Publicado em 1984 pelo canadense William F. Gibson, Neuromancer é, além de muitas outras coisas, o primeiro volume da celebradíssima Trilogia de Sprawl. O livro é a incorporação e construção do que Gibson havia experimentado nos contos “Johnny Mnemonic” (1981) e “Burning Chrome” (1982), ambos publicados pela revista Omni na época.

Neuromancer não só é o nascimento de fato do cyberpunk, mas também a pedra fundamental em grande parte das produções artísticas e culturais que viriam a partir dele e se relacionassem ao tema. Quaisquer assuntos relacionados à contracultura política, a desconstrução social e, principalmente, o mundo cibernético, desde animes (Ghost in the Shell), filmes (Matrix, Quero Ser John Malkovich, etc), e até mesmo jogos de RPG (Shadowrun).

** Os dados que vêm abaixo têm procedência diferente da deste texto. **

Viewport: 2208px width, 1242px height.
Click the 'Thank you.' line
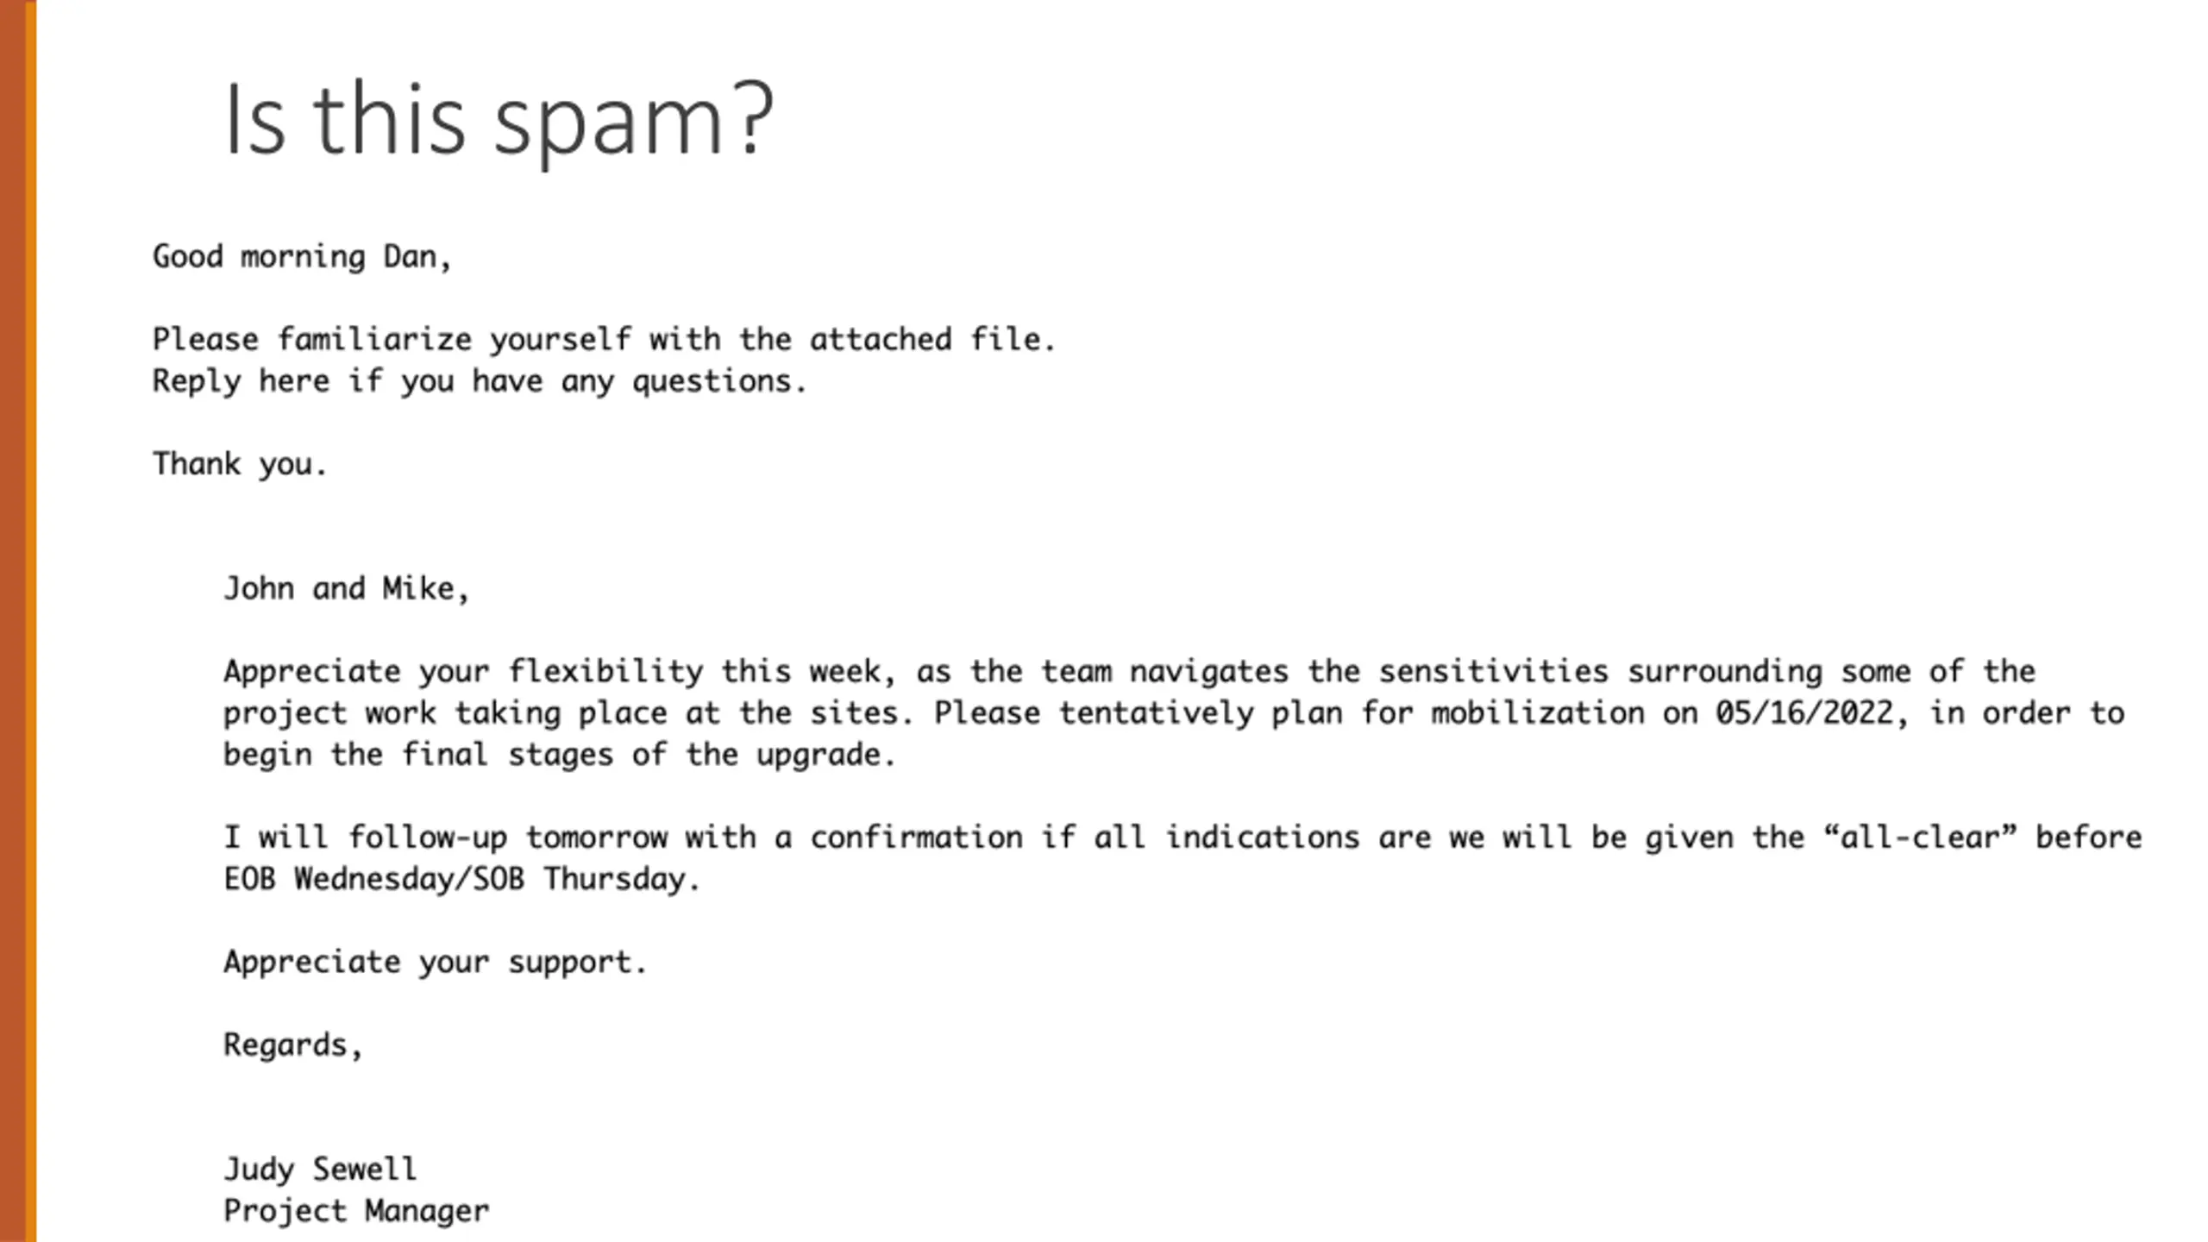[240, 464]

Como toda boa obra de sci-fi, o livro de Gibson desconstrói padrões sociais e relaciona temas especulativos e de margem científica com problemáticas e desdobramentos humanos (na maioria das vezes de forma atemporal). Neuromancer é uma grande aventura de ritmo intenso, até mesmo nos momentos mais tranquilos, e não se limita às estruturas simples. A ação acontece sempre em diversas esferas e sempre ao mesmo tempo – por mais que não tenhamos visão universal da situação.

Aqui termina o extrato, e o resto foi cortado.